- **To be done**: Please rewrite the part of the blog post about Abstinence Clearinghouse starting at "Tips on Good" and ending at "main point. So...", changing "evidence" to "data".

Tips on Good Em Dashes and Blogging for My Fellow Citizens at Abstinence Clearinghouse

When the Abstinence Clearinghouse uses the word proof, you know something's going to go wrong.

I read "Proof-Abstinence Education Does Work," a post by "Jane Olson." I geared up to deflate the fallacious reasoning of the author "Jane" parrots (not one line of the letter provides evidence of the effectiveness of abstinence-only education, which is what Abstinence Clearinghouse means when it says abstinence). I prepared to recite the evidence that abstinence-only education doesn't work. But the flaws in AC's own blogging provided so much fun, I lost track of the main point. So...

"Jane Olson"... really? Come on, is that real person, or just some poor staffer sitting in the office falsifying a multitude of voices? But then most everyone at AC is a ghost, anonymous voices locked in commentless echo chamberage.

- **Data section**:
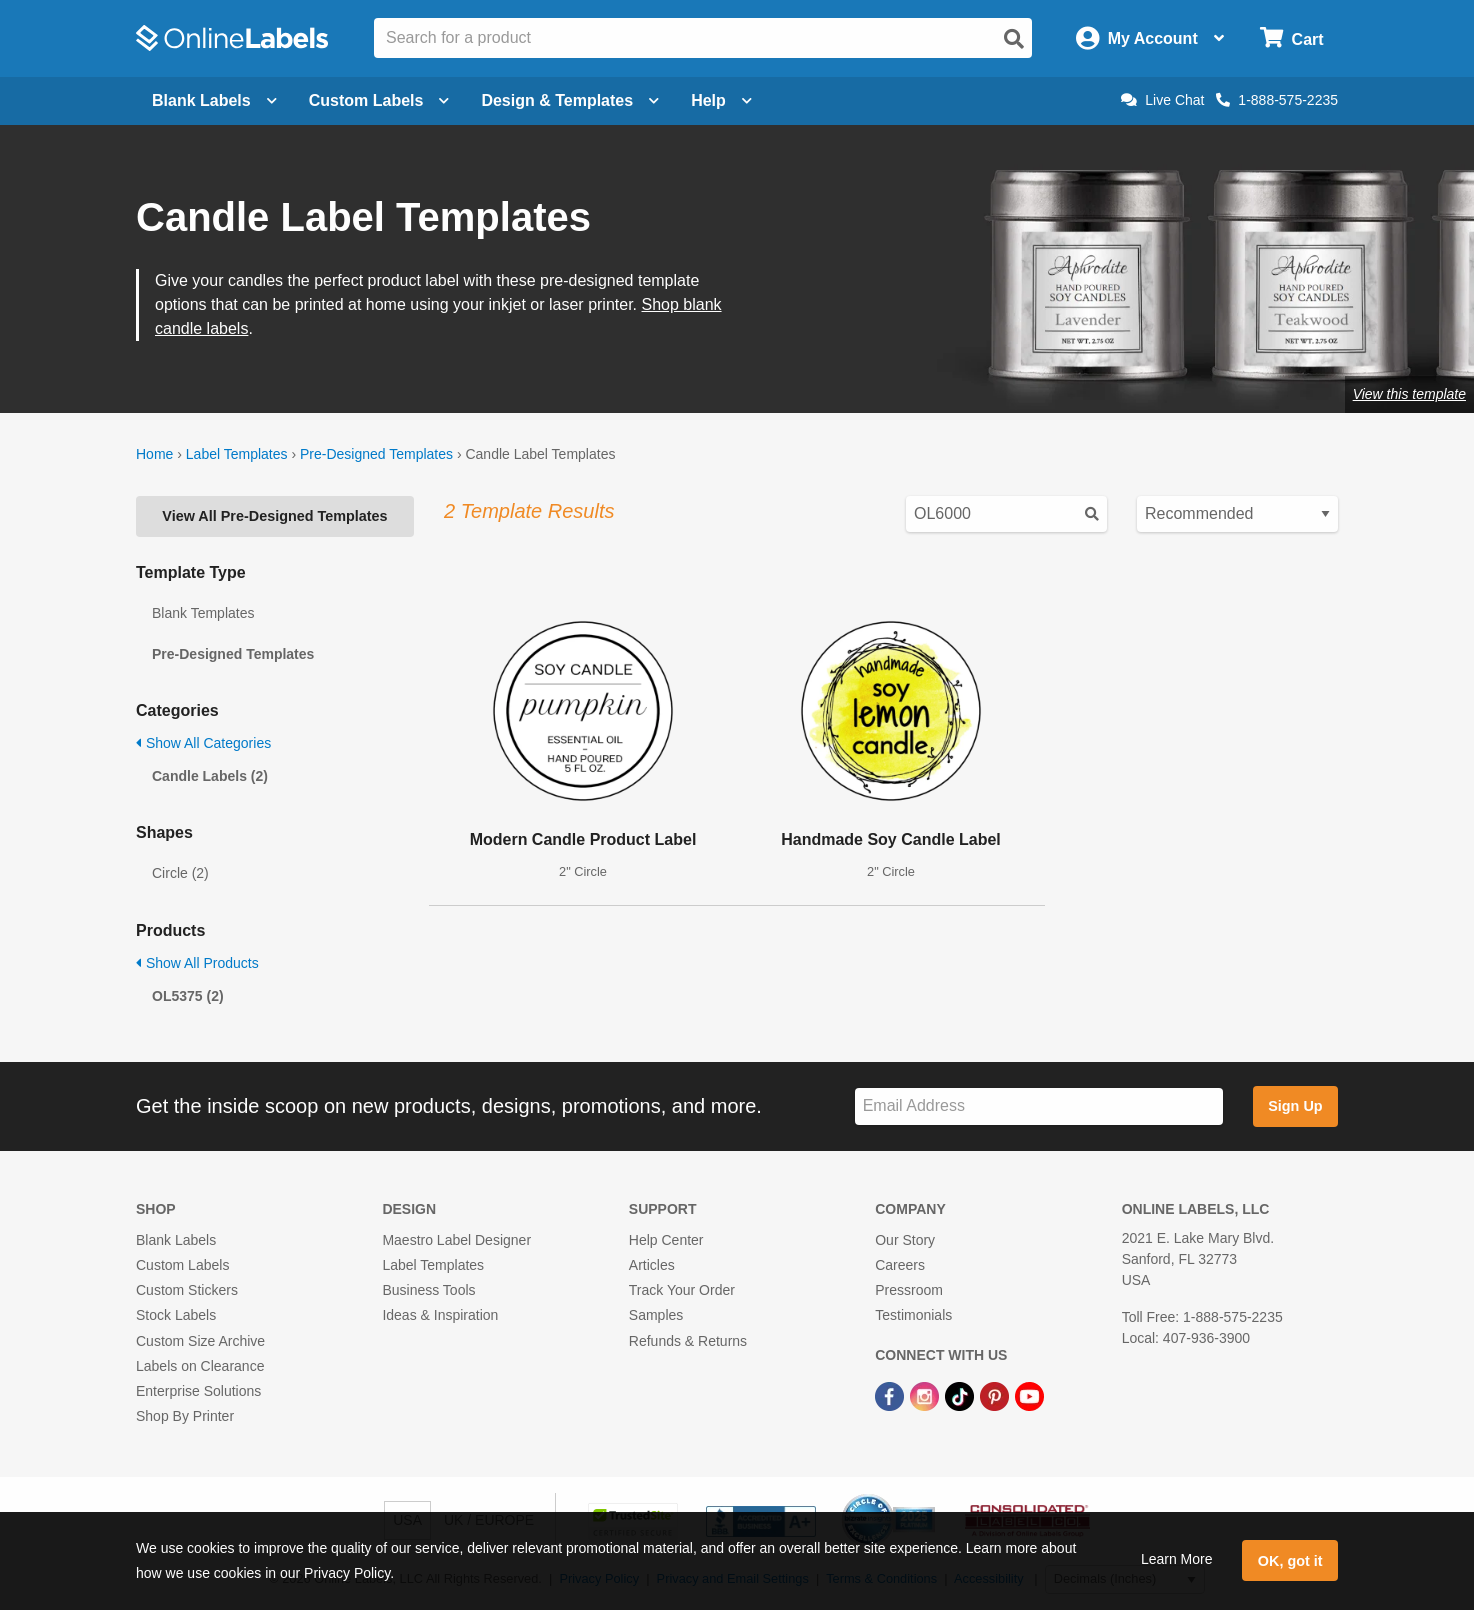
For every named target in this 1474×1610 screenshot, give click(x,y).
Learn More (1177, 1559)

- **The response**:
Tips on Good Em Dashes and Blogging for My Fellow Citizens at Abstinence Clearinghouse

When the Abstinence Clearinghouse uses the word proof, you know something's going to go wrong.

I read "Proof-Abstinence Education Does Work," a post by "Jane Olson." I geared up to deflate the fallacious reasoning of the author "Jane" parrots (not one line of the letter provides data of the effectiveness of abstinence-only education, which is what Abstinence Clearinghouse means when it says abstinence). I prepared to recite the data that abstinence-only education doesn't work. But the flaws in AC's own blogging provided so much fun, I lost track of the main point. So...